We also really wanted a clear road to bypassing much of the release/bloom process and being able to generate binaries from devel branches, feature branches, etc, but without having to contemplate some kind of auto-blooming scheme.

And I think that is exactly where the proposed case is better. Using devel branches is already possible using the source entries but relying on actually tagged versions of the source repo is certainly more stable.

With a tag from a source repo listed in the release section (without any involvement of bloom) it becomes easy to build a workspace with all tagged versions and you can also easily level them on demand. ANd that would still be beside the option to use devel branches when necessary.

So in general I like the described use case.

[mikepurvis]

That's fair. I know we've talked here in the past about a new attribute for representing "latest tag" within the source stanza (see #92), but nothing much has come of it— the workflow of just changing the source/version attribute to the tag name and then tagging the overall rosdistro repo has worked fine for us.

If the release stanza can be made more useful in that regard, that'd be great! Currently we don't use it at all.

[veimox]

I have gone through all the issues presented by @mikepurvis and similar and it seems I am trying to do the exact same as he has already done. This PR and his are the exact same.

After thinking for a while the source option (option 3 as in here) I think is the way to go and does not require any contribution in this package. Still the PR #126 is not wrong because it follows the Debian convention so I would not revert it. Im prone to close this one though.

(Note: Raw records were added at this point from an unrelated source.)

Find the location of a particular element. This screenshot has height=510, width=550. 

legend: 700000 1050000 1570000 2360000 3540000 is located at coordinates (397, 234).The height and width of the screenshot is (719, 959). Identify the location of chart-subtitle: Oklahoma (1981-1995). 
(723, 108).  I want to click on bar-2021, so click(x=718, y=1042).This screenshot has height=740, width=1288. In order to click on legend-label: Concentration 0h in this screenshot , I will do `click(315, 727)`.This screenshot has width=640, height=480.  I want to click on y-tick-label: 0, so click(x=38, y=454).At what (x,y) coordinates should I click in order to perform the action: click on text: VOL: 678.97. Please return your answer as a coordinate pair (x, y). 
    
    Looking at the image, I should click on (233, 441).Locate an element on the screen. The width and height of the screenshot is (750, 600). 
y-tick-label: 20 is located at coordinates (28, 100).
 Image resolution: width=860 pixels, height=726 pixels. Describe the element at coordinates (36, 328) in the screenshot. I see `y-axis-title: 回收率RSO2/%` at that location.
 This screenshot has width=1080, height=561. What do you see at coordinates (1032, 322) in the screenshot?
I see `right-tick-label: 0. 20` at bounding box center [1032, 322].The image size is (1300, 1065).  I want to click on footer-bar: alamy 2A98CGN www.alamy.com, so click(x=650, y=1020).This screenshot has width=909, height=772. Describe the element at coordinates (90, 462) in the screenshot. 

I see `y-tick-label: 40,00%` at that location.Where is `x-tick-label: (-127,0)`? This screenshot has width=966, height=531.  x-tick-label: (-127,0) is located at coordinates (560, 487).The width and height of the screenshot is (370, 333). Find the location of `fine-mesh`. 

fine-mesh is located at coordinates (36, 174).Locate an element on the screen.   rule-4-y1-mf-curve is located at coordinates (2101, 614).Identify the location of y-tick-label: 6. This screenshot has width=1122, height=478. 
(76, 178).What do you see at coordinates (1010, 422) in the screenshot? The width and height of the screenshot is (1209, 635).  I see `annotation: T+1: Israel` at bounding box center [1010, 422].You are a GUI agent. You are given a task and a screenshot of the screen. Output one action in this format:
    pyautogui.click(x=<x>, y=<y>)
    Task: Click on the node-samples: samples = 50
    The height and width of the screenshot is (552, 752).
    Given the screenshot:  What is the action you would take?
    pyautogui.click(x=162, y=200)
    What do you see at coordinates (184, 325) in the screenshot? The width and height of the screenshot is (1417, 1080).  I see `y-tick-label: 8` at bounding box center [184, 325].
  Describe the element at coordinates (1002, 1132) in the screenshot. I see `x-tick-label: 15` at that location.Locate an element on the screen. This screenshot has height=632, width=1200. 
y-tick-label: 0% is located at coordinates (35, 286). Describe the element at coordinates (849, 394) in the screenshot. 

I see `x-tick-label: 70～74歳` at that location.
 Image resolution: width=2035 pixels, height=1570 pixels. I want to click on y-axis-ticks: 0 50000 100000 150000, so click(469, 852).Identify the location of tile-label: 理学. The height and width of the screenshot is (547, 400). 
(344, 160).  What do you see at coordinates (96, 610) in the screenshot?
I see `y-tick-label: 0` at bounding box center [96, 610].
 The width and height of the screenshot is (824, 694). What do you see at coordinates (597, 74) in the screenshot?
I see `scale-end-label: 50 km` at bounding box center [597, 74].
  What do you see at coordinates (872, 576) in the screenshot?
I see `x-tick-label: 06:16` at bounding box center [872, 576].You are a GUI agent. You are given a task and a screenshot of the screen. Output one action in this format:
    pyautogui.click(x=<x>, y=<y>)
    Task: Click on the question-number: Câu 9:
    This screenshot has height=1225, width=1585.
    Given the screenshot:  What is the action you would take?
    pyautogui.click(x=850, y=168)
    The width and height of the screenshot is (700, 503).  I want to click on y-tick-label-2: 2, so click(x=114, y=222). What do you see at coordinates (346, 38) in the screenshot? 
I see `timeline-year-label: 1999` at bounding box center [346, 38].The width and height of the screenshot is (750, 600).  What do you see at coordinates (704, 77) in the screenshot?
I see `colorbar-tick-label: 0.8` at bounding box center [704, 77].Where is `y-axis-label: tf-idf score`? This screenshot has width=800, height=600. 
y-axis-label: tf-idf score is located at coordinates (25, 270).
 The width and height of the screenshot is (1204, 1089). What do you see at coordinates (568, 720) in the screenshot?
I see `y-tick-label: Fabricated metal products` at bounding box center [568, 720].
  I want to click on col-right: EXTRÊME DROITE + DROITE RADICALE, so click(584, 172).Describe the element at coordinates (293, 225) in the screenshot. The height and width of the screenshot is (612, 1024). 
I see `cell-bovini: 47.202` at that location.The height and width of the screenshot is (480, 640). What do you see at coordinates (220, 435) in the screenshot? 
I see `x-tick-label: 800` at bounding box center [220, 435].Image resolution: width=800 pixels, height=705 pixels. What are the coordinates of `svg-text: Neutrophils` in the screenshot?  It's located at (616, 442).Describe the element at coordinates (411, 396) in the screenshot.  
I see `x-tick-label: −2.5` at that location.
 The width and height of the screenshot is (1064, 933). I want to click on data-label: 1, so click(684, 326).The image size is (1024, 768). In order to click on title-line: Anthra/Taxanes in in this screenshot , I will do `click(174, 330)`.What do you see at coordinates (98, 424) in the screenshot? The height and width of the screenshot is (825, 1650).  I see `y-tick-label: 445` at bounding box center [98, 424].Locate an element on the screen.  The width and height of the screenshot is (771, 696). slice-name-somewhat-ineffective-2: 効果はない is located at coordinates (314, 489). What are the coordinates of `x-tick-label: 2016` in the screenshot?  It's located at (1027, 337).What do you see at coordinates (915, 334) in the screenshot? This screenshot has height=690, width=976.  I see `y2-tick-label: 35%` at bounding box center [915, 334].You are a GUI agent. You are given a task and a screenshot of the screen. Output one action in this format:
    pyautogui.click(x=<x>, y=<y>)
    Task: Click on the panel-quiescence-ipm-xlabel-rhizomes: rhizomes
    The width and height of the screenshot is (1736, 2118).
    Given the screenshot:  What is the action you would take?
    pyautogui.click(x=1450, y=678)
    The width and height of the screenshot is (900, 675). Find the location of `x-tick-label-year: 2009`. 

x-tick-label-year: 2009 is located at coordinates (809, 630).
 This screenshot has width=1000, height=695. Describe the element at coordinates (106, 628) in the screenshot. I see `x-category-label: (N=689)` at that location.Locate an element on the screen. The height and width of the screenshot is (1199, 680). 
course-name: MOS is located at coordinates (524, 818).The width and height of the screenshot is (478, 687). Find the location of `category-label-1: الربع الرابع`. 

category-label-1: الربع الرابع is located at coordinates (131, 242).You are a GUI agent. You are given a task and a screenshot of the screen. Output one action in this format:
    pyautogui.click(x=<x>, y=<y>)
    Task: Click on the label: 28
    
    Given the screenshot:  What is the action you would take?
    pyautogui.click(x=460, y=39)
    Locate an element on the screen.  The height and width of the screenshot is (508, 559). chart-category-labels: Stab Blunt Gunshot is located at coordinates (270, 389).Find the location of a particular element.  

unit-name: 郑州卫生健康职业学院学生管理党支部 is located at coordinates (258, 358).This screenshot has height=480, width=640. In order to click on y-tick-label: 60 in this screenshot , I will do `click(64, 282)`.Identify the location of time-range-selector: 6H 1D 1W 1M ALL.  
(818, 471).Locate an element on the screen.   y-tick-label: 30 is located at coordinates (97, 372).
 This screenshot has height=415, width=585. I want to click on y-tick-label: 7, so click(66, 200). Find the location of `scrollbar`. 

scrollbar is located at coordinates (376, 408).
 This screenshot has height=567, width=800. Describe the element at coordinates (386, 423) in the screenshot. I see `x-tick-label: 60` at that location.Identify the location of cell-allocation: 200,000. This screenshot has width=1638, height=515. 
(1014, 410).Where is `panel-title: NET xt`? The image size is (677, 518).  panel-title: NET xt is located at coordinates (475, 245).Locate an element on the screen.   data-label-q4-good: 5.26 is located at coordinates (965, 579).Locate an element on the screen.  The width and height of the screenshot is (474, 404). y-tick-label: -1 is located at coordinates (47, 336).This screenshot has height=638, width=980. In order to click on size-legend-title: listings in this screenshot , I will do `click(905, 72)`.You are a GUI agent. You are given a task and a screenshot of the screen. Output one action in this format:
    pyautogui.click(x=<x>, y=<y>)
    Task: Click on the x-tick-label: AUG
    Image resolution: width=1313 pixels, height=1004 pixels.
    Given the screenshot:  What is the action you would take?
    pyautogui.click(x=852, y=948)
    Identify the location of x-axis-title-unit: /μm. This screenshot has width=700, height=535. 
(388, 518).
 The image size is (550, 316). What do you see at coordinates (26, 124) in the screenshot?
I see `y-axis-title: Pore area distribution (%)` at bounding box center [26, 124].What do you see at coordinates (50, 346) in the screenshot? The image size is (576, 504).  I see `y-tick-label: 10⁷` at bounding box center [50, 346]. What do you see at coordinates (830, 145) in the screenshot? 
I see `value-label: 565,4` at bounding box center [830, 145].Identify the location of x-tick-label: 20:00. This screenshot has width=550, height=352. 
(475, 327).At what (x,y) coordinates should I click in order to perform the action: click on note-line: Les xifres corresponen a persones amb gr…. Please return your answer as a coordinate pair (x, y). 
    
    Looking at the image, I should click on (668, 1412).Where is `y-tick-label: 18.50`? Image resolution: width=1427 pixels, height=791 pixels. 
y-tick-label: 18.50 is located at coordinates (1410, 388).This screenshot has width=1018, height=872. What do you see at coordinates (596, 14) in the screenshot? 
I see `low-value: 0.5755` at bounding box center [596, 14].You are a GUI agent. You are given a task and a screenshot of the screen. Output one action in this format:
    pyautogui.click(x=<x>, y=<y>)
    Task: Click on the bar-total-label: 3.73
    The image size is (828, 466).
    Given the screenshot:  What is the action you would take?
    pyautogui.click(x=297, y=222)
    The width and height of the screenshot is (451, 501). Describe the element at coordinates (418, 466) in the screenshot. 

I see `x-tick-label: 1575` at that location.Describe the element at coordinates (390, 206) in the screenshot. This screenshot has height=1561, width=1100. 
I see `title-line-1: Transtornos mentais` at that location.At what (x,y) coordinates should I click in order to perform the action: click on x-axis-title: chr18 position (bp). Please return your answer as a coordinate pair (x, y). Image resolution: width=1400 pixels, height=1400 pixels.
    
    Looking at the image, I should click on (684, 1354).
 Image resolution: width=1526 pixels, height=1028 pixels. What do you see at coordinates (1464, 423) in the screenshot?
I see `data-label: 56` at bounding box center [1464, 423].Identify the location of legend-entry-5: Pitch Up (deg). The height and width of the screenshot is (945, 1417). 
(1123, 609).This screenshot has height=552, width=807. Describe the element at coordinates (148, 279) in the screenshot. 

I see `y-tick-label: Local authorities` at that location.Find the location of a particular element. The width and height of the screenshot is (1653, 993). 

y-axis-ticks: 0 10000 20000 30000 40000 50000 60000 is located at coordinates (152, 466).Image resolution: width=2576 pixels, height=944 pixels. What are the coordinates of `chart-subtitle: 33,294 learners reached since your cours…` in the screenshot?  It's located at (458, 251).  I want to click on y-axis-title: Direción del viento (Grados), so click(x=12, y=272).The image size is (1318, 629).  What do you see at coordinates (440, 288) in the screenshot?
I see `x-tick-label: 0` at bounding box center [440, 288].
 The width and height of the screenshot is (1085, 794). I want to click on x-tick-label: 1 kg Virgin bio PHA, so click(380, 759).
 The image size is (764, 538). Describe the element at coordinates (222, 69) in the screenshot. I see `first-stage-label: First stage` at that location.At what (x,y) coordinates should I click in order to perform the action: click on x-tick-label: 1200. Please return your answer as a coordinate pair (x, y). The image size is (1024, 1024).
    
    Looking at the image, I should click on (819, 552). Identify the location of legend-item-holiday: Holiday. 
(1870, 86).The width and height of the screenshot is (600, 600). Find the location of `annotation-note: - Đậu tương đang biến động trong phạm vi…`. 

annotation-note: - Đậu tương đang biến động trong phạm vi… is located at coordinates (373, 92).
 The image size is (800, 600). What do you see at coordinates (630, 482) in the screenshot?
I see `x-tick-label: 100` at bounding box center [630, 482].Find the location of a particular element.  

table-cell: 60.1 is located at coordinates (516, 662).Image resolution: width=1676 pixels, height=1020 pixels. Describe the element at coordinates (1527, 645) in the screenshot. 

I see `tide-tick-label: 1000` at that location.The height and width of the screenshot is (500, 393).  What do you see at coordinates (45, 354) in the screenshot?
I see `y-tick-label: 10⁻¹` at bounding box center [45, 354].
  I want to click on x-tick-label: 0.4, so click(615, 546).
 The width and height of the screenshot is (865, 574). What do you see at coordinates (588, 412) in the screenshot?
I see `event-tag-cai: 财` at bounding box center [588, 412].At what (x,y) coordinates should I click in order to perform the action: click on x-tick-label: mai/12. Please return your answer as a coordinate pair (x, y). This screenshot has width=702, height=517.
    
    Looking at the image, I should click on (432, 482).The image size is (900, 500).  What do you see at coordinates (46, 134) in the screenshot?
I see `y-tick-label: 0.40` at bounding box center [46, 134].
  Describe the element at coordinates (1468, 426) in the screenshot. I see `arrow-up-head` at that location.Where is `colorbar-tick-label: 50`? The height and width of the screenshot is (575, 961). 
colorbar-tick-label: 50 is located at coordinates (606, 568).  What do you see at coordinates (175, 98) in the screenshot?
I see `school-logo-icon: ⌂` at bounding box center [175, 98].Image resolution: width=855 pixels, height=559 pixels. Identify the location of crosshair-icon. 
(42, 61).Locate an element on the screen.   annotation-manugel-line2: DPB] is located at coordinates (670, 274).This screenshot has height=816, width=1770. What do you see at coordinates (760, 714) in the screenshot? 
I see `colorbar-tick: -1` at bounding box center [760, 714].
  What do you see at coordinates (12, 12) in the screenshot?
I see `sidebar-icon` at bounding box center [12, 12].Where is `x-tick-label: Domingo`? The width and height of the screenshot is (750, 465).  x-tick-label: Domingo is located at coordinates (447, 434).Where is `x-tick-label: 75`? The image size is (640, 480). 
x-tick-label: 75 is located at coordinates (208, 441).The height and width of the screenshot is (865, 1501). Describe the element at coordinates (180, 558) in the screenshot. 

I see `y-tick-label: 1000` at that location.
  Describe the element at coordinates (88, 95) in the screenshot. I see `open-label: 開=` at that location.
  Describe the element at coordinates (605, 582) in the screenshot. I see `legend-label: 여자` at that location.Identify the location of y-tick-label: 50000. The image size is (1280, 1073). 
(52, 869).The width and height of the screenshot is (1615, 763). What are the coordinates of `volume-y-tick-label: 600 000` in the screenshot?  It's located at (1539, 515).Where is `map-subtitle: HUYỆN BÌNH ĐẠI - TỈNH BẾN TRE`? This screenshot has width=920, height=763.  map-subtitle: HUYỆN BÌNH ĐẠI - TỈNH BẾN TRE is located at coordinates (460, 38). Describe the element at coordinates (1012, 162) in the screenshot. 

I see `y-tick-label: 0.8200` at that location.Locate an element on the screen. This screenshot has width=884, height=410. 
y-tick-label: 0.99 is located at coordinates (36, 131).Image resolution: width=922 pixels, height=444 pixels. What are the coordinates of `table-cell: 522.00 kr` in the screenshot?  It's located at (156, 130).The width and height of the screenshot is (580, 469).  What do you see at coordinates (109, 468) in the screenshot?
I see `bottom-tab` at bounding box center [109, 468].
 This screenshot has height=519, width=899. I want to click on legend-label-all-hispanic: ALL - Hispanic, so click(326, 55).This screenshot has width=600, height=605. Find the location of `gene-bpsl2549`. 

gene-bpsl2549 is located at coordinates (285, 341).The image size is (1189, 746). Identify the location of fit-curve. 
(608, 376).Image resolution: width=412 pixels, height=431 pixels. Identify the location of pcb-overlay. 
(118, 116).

Thinking in a way possible way forward, I think the ros-infrastructure organization should have an answer for those that want to do point releases of a whole robot software (point release, super bundle or whatever we wanna name it). Here the discussion is upon the from sources solution although there are more like from binaries , the one proposed by colcon (used by AWS), Docker, snaps... Either documenting all or just one is not up to me but I can definitely put hours on this task if the decision is taken.

[dirk-thomas]

Still the PR #126 is not wrong because it follows the Debian convention

I don't think the Debian convention is relevant in this case. When using a release repo in the release section the version must have a Debian increment. So if we drop the idea to support source repos in that section there is no need to relax that check. Hence I will revert #126 if we decide to close this ticket.

[dirk-thomas]

I think the ros-infrastructure organization should have an answer for those that want to do point releases of a whole robot software (point release, super bundle or whatever we wanna name it).

I think there are already different approaches in use and it is mostly a matter of someone taking the effort of writing them down.

I still think supporting source repos with only a tagged version in the release section would be a good case to cover. It would allow to clearly describe sets of released packages in parallel to referening their development branches.

@veimox If you are not interested in this anymore and will use one of the other mentioned approaches please go ahead and close this ticket.